To address GreenSKU design challenges for the first time, we develop a systematic methodology and associated framework, GSF, that helps cloud providers make informed GreenSKU design and deployment decisions. GSF enables designing GreenSKU servers and evaluating their end-to-end performance and carbon impacts. GSF accounts for tradeoffs between different emission types and application performance requirements. We apply GSF within a leading cloud provider’s production constraints to make a systematic case for designing and deploying GreenSKUs.

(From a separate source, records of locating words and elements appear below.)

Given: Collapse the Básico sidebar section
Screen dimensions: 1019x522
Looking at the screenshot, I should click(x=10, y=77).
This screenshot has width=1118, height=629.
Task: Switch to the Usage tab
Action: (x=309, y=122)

We build a new GreenSKU and use GSF to show that it reduces carbon emissions per customer core by 29% compared to currently-deployed cloud servers. When deploying GreenSKUs in a way that meets applications’ performance requirements, we reduce emissions by 16%. When incorporating overall data center overheads, GreenSKU reduces cloud emissions by 9%.